Cada vez más estudios relacionan la actividad física con la salud, y con la salud a largo plazo, lo que se traduce en un saludable paso de los años. En las personas mayores la actividad física está dominada por políticas médicas que en muchos casos abogan por la prescripción del ejercicio como medicina, y un enfoque universal para promover el envejecimiento activo que logre estar más activo físicamente a medida que van pasando los años.

Investigadoras de ciencias naturales de la Brunel University London y del departamento de salud pública del King’s College London han querido estudiar la conexión entre la investigación, la práctica y la actividad física en relación con el proceso de envejecimiento. El artículo publicado en la revista Frontiers in Sociology, Community Sport and the Politics of Aging: Co-design and Partnership Approaches to Understanding the Embodied Experiences of Low-Income Older People, aboga por unir el deporte comunitario y la política del envejecimiento diseñando enfoques conjuntos para que la actividad física llegue a ser una rutina incorporada a la vida de las personas mayores, también de las que tienen bajos ingresos.  

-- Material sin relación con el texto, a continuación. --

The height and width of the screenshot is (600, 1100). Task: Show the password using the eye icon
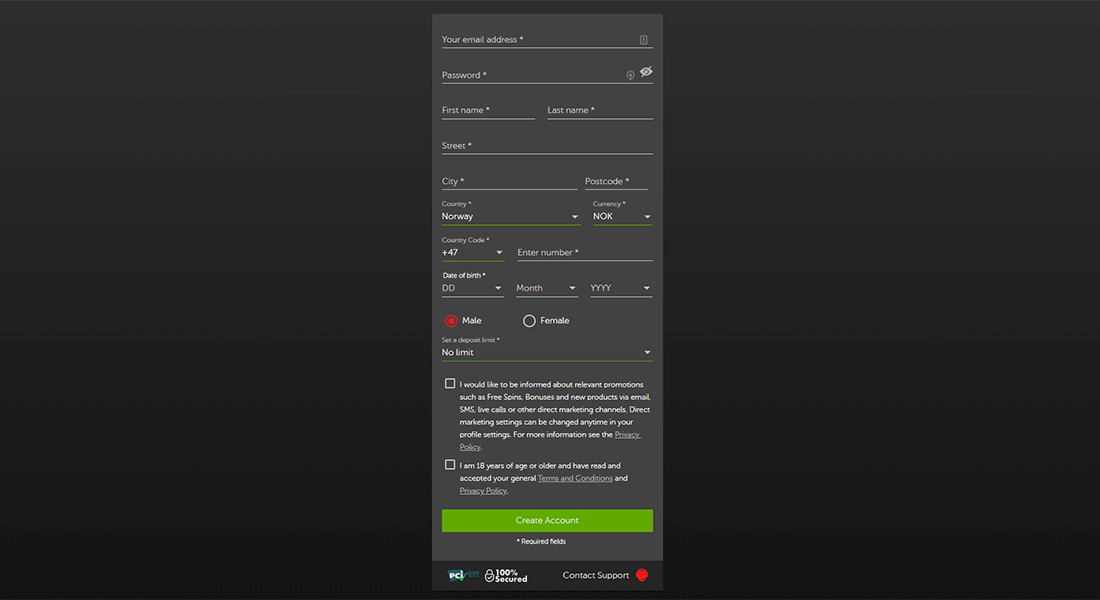(645, 71)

Investigaciones recientes reconocen que estar físicamente activo o activa en una edad más avanzada es una tarea compleja que se va moldeando en función de las intersecciones entre las experiencias biológicas, psicológicas y sociológicas. Por lo tanto, abordar el problema común de la falta de ejercicio físico requiere respuestas diferenciadas desde estos tres ámbitos, así como políticas de promoción del deporte comunitario, especialmente para las personas mayores.

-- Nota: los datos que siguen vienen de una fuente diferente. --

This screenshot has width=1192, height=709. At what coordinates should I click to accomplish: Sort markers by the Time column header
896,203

Este equipo de investigadoras presenta los resultados de un complejo proyecto deportivo comunitario que emplea un marco de colaboración con personas mayores de bajos ingresos. Los enfoques comunitarios participativos, incluidas las discusiones en grupo (focus groups), las observaciones extensas y las conversaciones informales a lo largo del proyecto, permiten comprender mejor las complejidades del envejecimiento y la incorporación del deporte comunitario entre las personas mayores con ingresos limitados.

En base a este objetivo, las autoras identifican tres ejes principales: (1) la experiencia vivida, el envejecimiento del cuerpo y la dinámica cambiante de la participación en el deporte y el ejercicio a lo largo de la vida; (2) asumir el envejecimiento corporal, yendo más allá de las barreras prácticas para comprender el envejecimiento, la experiencia vivida y el hecho de estar físicamente activo, y (3) los placeres corporales de cuerpos deportivos de personas mayores. Los resultados manifiestan la necesidad de sacar a la luz la importancia del conocimiento público específico de las personas mayores, abordando directamente la complejidad y las desigualdades de la vida cotidiana de los individuos en sus comunidades, las experiencias vividas que puedan afectar sus preferencias, su participación en la actividad física y el disfrute de la misma.